Continue the blog post on petition R 0013/14, starting after its last sentence.

## [Source extract]
§ §
Tuesday, 12 April 2016

R 0013/14 - No, no, and again no on relocating the oral proceedings


This petition for review by the Enlarged Board of Appeal under Art 112a(c) and (d) EPC, results from an earlier decision T 1142/12 that was discussed in our DeltaPatents case law blog in June 2014 (read more). The petitioner is of the opinion that the Board of Appeal did not decide on two requests that the petitioner found relevant, namely those that dealt with relocating the location of the oral proceedings from The Hague to Munich. The Enlarged Board of Appeal (in its 5 member composition) thinks otherwise. The EBoA indicates that at first glance, when reading that the BoA held that it was not empowered to refer a question to the Enlarged Board, it could be concluded that the BoA did not decide on this particular request. However, the EBoA is of the opinion that the BoA said that this request was to be “rejected” for the same reason as given for the refusal to challenge the request for relocation of the oral proceedings. According to the EBoA: Whatever the terminology used, the fact remains that the request was rejected, i.e. a decision was made.

 
Summary of Facts and Submissions
I. The petition for review concerns decision T 1142/12 of Board of Appeal 3.3.03, announced at the end of oral proceedings on 8 April 2014 and notified in writing on 20 June 2014, to dismiss the appeal against the decision of the examining division of 29 December 2011 refusing European patent application No. 05021885.8.
The petitioner is the applicant and appellant.
§ §
## [Supplied information]
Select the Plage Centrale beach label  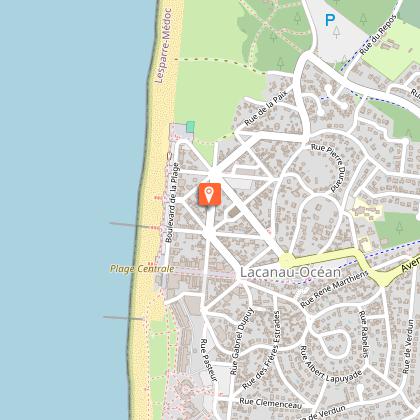tap(142, 269)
§ §
## [Reply]
II. The petition was filed on 27 August 2014 and the corresponding fee paid on the same date. The petition for review is based on Article 112a(2)(c) and (d) EPC in connection with Rule 104(b) EPC, on the grounds that a fundamental violation of Article 113 EPC occurred and that the board decided on the appeal without deciding on requests relevant for the decision.
III. Prior to the oral proceedings, which were held in the composition pursuant to Rule 109(2)(a) EPC the Enlarged Board sent a communication informing the petitioner of its provisional view.
IV. Oral proceedings took place on 28 September 2015. At the end of the proceedings, the Board announced that it had decided to submit the case to the Enlarged Board in its five-member composition pursuant to Rule 109(2)(b) EPC.
V. Oral proceedings before the Enlarged Board in its five-member composition were held on 15 January 2016. At the end of the proceedings the Board announced its decision.
Facts underlying the petition for review
VI. In its decision of 8 December 2009, the examining division had refused the European patent application No. 05021885.8.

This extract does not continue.